I posted about a similar issue a couple weeks ago. 

Ive found that on temp mode (SS) at 45 watt the batteries (3 batteries) last about 8 - 10 hours with either samsung 30q's or samsung 25 R's. 
On variable wattage on 45watt i get between 6 to 8 hours but anything higher then i kill them about 6 hours on 3 and 4 hours on 2. in fact in the time it took to charge 3 batteries i drained 2.

ive turned on stealth mode and pre heat (0.5 - 0.8 sec and 40 watt) but they dont make much difference.

hope that this helps.


----------



## Morne Delport (8/11/16)

Morph699 said:


> I posted about a similar issue a couple weeks ago.
> 
> Ive found that on temp mode (SS) at 45 watt the batteries (3 batteries) last about 8 - 10 hours with either samsung 30q's or samsung 25 R's.
> On variable wattage on 45watt i get between 6 to 8 hours but anything higher then i kill them about 6 hours on 3 and 4 hours on 2. in fact in the time it took to charge 3 batteries i drained 2.
> ...


I'm vaping on my smok now to see if its the mod or my batteries

Reactions: Like 1


----------



## Morne Delport (8/11/16)

Morph699 said:


> I posted about a similar issue a couple weeks ago.
> 
> Ive found that on temp mode (SS) at 45 watt the batteries (3 batteries) last about 8 - 10 hours with either samsung 30q's or samsung 25 R's.
> On variable wattage on 45watt i get between 6 to 8 hours but anything higher then i kill them about 6 hours on 3 and 4 hours on 2. in fact in the time it took to charge 3 batteries i drained 2.
> ...


So I was vaping on my Smok on the 25Rs and got 5 hours out of them, I was kinda chainvaping so I guess its not my Mod just me vaping too much lately.

Reactions: Funny 1


----------



## Chukin'Vape (10/11/16)

@Morne Delport - you are correct, I also chainvape and understand your struggle right now.
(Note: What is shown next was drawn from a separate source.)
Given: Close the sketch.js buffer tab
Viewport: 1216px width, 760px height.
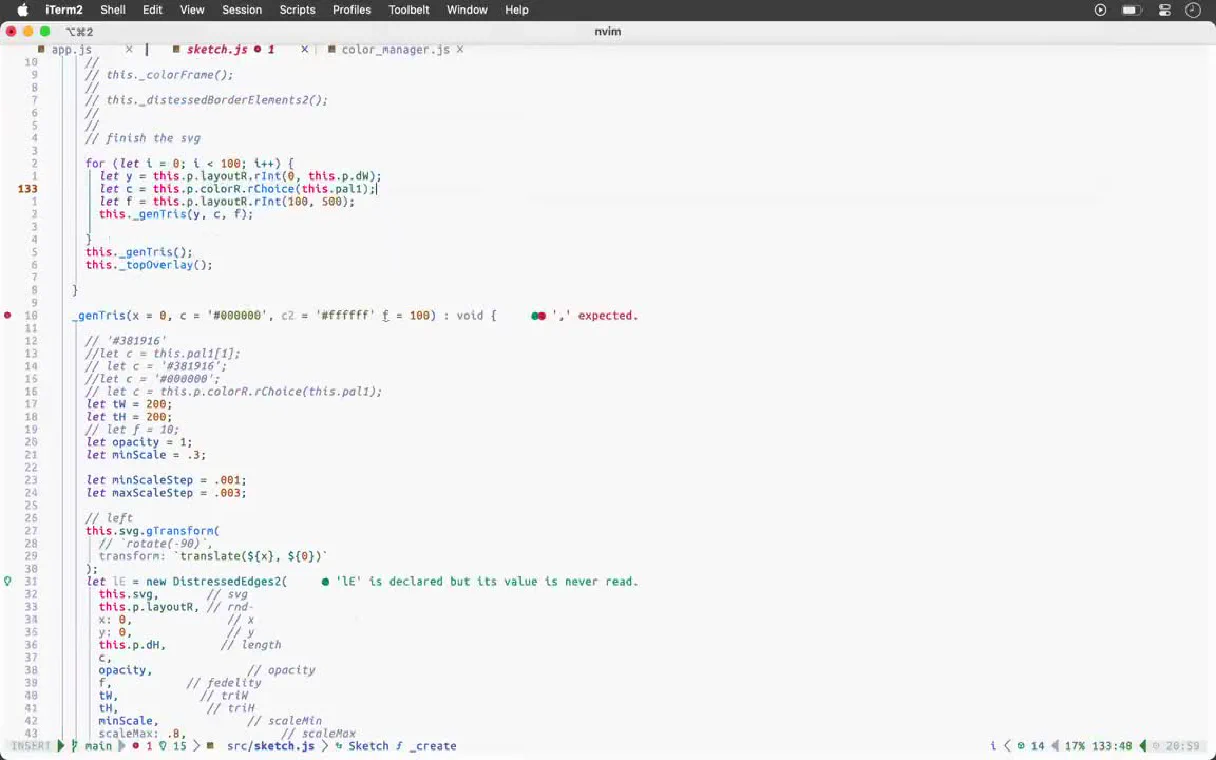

I have exactly the same mod - and I've been reading a bit about battery life, and cut off profiles. The smok allows batteries to drain further than what the wismec mods allow - this is actually a good thing, as your battery does not get strained, it should allow more charge cycles in its lifecycle. So be happy not sad - also much safer.


----------



## Morne Delport (10/11/16)

Chukin'Vape said:


> @Morne Delport - you are correct, I also chainvape and understand your struggle right now. I have exactly the same mod - and I've been reading a bit about battery life, and cut off profiles. The smok allows batteries to drain further than what the wismec mods allow - this is actually a good thing, as your battery does not get strained, it should allow more charge cycles in its lifecycle. So be happy not sad - also much safer.


Yeah I also noticed the smok dropping the batteries too low. so im hape with my rx3/3 mod. I always go through a period like this when buying something new. guess this is how marriage will be like.

Reactions: Like 1 | Funny 1


----------



## therazia (10/11/16)

Having a RX200s, a Smok H-Priv and the RX2/3 it really depends on your daily usage.

I thought my new LG chocolates were fake because they drained so fast but then I started comparing it to my normal vaping habbits. 

I started testing a new batch of DIY when I got the chocolates and they seemed to discharge far quicker compared to my 6 month old Samsung 30Q's.

I then actually started paying attention when vaping and the amount I chain vaped actually increased when testing my new flavours. Something I overlooked when I suspected them.


----------



## Waine (10/11/16)

The RX 2/3 has been one big fat disappointment for me. I have said it on other threads. "Atomizer short" issues, it stops at low wattage settings on different Attys. Temp control won't work, and and and. I am leaning more towards Mech mods, or "semi-Mech" mods for this very reason.


Sent from my iPhone using Tapatalk


----------



## Idiot (5/12/16)

I'm using RX2/3, get around 10 - 12 hours of vape time (+- 2 days)
25 - 30w, 0.4ohm dual coil
loving this mod

Reactions: Like 1 | Agree 2


----------



## JB1987 (5/12/16)

On my RX200S I get about 2 days with 3 LG chocos vaping at 50 watts .35 - .5 ohm coils, seems quite decent to me. That is if I use the device as my main mod for a weekend. 

Please note that batteries last way longer when used with an external charger, would not recommend usb charging for this mod.


----------



## Hardtail1969 (18/12/16)

Rx200s, samsung batts, tfv8 beast at 120w and i get about 10hrs

Sent from my SM-A700FD using Tapatalk


----------